The present study has established the safety of flecainide in ALS, achieved via careful patient monitoring and preemptive cardiac screening. In appropriately selected patients, flecainide has a good safety profile, although should be avoided in patients with coronary artery or heart disease as it has been demonstrated to increase the risk of death in this cohort (Aliot et al., 2011). Flecainide must also be used with caution in patients with liver or kidney dysfunction. Critically all patients in this series were formally reviewed by a cardiologist prior to flecainide administration to rule out any cardiac or other contraindications. Patients in the flecainide group did not report significant adverse effects and there were no deaths attributed to flecainide use.
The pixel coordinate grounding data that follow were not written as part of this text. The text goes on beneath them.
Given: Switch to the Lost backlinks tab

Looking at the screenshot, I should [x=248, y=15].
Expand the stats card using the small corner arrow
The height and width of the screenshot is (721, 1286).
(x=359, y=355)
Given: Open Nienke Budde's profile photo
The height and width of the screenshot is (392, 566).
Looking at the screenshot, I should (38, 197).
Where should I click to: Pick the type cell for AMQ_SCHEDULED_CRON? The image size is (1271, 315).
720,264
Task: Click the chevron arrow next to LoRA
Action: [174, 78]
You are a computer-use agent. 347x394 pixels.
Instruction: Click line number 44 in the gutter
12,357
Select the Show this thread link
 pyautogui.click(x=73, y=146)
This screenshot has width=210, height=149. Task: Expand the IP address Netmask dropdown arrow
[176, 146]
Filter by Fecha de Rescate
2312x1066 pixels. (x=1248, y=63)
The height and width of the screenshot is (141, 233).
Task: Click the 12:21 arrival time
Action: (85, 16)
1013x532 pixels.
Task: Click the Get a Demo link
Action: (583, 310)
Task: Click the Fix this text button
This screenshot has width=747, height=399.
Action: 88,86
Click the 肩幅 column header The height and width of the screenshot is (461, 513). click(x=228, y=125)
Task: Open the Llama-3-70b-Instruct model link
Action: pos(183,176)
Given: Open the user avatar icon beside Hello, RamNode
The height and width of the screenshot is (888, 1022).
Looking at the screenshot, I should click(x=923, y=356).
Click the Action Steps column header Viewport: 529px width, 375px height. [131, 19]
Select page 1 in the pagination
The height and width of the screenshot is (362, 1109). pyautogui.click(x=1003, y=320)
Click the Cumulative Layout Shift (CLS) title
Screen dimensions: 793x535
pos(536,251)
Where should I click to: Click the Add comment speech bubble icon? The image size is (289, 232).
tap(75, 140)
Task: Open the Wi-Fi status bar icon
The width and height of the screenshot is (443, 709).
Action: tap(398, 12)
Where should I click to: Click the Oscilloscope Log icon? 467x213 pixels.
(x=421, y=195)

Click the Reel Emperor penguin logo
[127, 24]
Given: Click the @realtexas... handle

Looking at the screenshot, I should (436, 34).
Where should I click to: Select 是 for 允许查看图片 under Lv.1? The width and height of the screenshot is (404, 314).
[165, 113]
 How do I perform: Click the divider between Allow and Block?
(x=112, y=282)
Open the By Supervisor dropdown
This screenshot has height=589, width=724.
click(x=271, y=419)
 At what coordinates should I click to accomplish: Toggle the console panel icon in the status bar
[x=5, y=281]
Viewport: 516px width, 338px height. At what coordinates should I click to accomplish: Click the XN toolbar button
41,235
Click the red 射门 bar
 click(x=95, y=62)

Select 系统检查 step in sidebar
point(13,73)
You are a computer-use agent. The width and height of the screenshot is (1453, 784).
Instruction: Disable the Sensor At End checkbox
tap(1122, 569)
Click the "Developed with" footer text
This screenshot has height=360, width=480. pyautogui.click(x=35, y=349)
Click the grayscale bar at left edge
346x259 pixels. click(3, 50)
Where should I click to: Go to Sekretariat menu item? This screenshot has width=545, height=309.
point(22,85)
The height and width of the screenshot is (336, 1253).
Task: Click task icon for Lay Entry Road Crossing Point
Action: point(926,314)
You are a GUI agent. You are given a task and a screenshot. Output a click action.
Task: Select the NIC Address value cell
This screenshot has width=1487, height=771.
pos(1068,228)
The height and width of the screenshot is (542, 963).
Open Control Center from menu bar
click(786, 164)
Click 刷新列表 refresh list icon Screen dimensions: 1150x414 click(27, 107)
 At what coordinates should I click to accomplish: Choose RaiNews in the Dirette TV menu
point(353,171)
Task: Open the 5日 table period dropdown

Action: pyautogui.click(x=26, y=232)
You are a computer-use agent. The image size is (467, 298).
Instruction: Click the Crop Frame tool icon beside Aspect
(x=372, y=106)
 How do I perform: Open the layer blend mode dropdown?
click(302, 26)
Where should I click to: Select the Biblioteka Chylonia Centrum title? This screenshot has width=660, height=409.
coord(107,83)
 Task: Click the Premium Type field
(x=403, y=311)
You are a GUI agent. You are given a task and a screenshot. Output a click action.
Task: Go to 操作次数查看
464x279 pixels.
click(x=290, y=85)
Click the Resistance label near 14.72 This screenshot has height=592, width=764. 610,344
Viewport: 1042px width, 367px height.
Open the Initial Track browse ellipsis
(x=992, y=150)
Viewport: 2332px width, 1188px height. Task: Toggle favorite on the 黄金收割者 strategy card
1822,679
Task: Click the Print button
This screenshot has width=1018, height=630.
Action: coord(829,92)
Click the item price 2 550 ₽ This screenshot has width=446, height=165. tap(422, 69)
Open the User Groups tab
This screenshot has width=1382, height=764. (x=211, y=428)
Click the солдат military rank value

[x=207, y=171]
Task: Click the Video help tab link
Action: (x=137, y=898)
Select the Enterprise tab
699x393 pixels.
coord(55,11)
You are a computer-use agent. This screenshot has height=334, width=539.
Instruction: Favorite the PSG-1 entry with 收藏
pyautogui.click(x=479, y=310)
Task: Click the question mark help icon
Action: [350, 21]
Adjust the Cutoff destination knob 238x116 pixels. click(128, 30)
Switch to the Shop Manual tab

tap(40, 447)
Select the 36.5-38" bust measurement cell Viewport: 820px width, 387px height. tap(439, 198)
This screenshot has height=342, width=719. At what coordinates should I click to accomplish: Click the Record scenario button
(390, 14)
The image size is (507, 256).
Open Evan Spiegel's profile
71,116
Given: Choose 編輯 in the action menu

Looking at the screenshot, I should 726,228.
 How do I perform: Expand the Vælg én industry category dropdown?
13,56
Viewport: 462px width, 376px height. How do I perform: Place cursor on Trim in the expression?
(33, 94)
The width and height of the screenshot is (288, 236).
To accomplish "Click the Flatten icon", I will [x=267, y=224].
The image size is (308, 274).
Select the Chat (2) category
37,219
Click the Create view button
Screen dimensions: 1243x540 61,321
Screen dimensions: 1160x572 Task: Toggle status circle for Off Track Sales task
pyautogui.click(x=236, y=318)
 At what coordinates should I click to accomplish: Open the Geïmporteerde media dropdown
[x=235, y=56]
Although flecainide was tolerated and safe, there was no measureable benefit in the primary outcome measure nor in measures of respiratory function and motor function. The recruitment levels achieved in the study were not as high as anticipated, particularly in light of the variability between patients. While patients were recruited from multiple sites Australia-wide, the need for all assessments to be undertaken at a single site may have affected the number of patients able to participate. In addition to facilitate recruitment the study inclusion criteria allowed patients with disease duration of up to 5 years to be recruited. However, the neuroprotective effects of therapeutic agents may peak in the earlier stages of the disease, with a therapeutic window prior to irreversible motor neuron degeneration. A curvilinear rate of decline in ALS-FRS-r has also been reported, with the rates of decline being greatest during the first 18 months of symptom onset and during the terminal stages of illness (Gordon et al., 2007). Accordingly, these factors may contribute to the lack of significant modulation in ALS-FRS-r. However despite these limitations, the study identified significant biological activity of flecainide at the peripheral nerve level.

4.4. Conclusions

While this double-blind, randomised controlled trial of the Na+ channel blocker flecainide versus placebo did not identify any changes in the primary outcome measure, rate of decline in the ALS-FRS-r, flecainide was safe and no safety concerns were identified. Flecainide did not promote peripheral axonal degeneration but appeared to modulate axonal function in ALS patients, stabilizing axonal excitability and reducing decline in the neurophysiological index. These significant biological effects at the peripheral nerve level may warrant further investigation to determine the significance of reduced decline in the neurophysiological index and changes in peripheral axonal excitability. There are many challenges in conducting clinical trials in ALS cohorts, including patient recruitment and loss to follow-up. Accordingly, the present study was underpowered to make a clear statement regarding clinical efficacy of flecainide in this population. It remains to be determined the significance of these effects on survival and long term functional outcomes in ALS.

Funding

National Health and Medical Research Council of Australia (Project #568743). Additional support through the National Health and Medical Research Council of Australia Forefront program grant (#1037746) is gratefully acknowledged. JW was supported by a Bill Gole Fellowship of the Motor Neuron Disease Research Institute of Australia and SP is the recipient of a RG Menzies Foundation/National Health and Medical Research Council of Australia Training Fellowship (# 1016446). No funding sources were involved in any aspect of the study or the decision to submit for publication.

Author Contributions

BC, SV, MZ and MK designed the study. BC, JW, SP, CL and MZ collected the data. SP, SV, BC, CL, AK, KM, and MK and analysed and interpreted the data. All authors were involved in writing and revision of the manuscript and were responsible for final approval of the manuscript.

Conflict of Interest Statements

The authors declare no competing financial interests.

Acknowledgements

The authors would like to acknowledge the research participants and their families who participated in the study.